それに合わせるようにアルスがセバス目掛けて弓を放つ。
その二つは目くらましだろう。
本命はその背後。
ナイフと矢の両方を避けようとしたセバスの背後に回るテラは、義手を戦闘モードにして勢いよく突き刺そうとする。
「甘いです」
それを見切ったセバスは、その義手を自分の持っていたナイフで弾き返そうとする。
「それも囮です!」
だが、弾き返したはずの義手が何故か宙を舞う。
そう、腕に装着してていたはずの義手が宙を舞っているのだ。
つまり、義手を取り外したということ。
驚いたセバスの隙を見逃さず、放った義手の背後に隠れて飛び上がったテラは第二のナイフでセバスに襲いかかる。

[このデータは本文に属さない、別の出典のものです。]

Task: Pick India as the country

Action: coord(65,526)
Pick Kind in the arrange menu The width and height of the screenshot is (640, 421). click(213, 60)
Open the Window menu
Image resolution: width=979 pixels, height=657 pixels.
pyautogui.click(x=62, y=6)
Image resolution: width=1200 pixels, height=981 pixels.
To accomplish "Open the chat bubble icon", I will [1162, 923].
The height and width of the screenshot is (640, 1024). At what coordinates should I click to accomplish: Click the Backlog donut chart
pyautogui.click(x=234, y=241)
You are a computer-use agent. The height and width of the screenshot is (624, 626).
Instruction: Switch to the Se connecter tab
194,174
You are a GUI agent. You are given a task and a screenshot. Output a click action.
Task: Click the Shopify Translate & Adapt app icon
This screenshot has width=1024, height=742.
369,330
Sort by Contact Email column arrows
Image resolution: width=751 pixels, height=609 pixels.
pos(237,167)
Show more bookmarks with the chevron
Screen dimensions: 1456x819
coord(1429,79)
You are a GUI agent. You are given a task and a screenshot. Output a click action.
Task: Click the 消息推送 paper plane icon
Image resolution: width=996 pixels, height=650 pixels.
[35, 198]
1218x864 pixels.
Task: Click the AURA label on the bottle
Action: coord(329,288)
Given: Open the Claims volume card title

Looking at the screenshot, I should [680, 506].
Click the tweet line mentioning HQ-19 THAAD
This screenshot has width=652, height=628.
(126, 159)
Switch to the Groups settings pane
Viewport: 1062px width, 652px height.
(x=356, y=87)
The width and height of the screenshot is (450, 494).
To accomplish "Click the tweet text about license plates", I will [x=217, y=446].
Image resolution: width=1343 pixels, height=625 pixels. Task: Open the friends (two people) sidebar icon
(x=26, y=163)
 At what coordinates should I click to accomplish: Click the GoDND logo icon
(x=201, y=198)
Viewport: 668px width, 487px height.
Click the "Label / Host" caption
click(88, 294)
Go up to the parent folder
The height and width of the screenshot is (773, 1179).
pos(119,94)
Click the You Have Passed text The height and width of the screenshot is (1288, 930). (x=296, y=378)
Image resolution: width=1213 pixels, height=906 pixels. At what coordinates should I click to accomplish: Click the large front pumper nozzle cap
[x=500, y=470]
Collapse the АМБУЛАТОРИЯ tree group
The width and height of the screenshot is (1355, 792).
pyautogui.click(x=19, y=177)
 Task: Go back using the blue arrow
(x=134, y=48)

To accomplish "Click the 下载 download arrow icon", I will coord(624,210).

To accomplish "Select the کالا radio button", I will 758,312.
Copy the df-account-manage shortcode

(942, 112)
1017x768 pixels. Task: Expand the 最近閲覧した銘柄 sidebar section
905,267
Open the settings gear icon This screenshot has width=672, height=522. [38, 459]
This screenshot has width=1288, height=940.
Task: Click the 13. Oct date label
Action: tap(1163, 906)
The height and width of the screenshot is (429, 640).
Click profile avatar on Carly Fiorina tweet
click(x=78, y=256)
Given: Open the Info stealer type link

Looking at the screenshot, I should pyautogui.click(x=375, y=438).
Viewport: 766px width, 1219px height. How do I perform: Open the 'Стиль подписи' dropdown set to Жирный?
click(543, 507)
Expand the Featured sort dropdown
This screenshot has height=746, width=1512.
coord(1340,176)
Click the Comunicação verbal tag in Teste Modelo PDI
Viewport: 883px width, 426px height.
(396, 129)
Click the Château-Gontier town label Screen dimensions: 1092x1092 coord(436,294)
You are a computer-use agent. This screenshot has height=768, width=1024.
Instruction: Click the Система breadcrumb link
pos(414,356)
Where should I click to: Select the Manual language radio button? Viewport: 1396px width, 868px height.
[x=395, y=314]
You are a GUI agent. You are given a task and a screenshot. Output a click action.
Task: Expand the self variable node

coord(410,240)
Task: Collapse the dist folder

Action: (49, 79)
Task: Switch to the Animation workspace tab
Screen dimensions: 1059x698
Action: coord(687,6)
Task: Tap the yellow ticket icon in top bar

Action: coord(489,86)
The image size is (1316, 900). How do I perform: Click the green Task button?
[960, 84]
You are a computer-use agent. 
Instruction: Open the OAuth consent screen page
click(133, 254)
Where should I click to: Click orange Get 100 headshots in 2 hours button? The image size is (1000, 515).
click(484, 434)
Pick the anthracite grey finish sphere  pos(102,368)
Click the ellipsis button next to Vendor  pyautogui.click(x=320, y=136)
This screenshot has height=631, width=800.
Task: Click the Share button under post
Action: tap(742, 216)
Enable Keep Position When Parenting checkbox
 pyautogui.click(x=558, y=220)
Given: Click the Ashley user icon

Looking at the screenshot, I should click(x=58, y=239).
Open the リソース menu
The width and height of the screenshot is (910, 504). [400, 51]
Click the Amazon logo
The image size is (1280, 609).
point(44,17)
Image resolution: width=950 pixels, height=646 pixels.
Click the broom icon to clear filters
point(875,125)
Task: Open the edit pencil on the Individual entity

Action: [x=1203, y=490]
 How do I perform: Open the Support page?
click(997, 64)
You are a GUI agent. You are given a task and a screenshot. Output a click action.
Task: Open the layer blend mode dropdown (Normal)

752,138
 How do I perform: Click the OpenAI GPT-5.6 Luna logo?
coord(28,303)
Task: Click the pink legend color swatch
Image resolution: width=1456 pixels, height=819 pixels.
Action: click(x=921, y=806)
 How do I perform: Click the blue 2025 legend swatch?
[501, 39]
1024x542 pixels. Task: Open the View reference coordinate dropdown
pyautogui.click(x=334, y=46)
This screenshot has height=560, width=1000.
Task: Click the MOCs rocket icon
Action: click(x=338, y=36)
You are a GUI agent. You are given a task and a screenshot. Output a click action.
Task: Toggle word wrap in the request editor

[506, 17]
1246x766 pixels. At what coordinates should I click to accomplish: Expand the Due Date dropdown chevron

だが、それでも反応したセバスはギリギリのところで横へ飛び避ける。
「そんな・・・」
会心の一撃だったのだろうけど、残念だな!
セバスは僕ぐらいには強いんだ!
しばらく睨み合うセバスとテラ。
だが急にセバスが背を向けだす。
「その攻撃は?」
「ニャーたちよりも強い敵と戦ったときを想定した戦いです!」
「そうですか・・・よく自分の恐怖に勝てましたね」
そう言って出口へと向かうセバス。
「お、おい!セバス!どこへ行く!まだ勝負は終わっていないぞ!」
「いえ、私の降参です」
えっ・・・・???
残された三人は目を点にするのだった。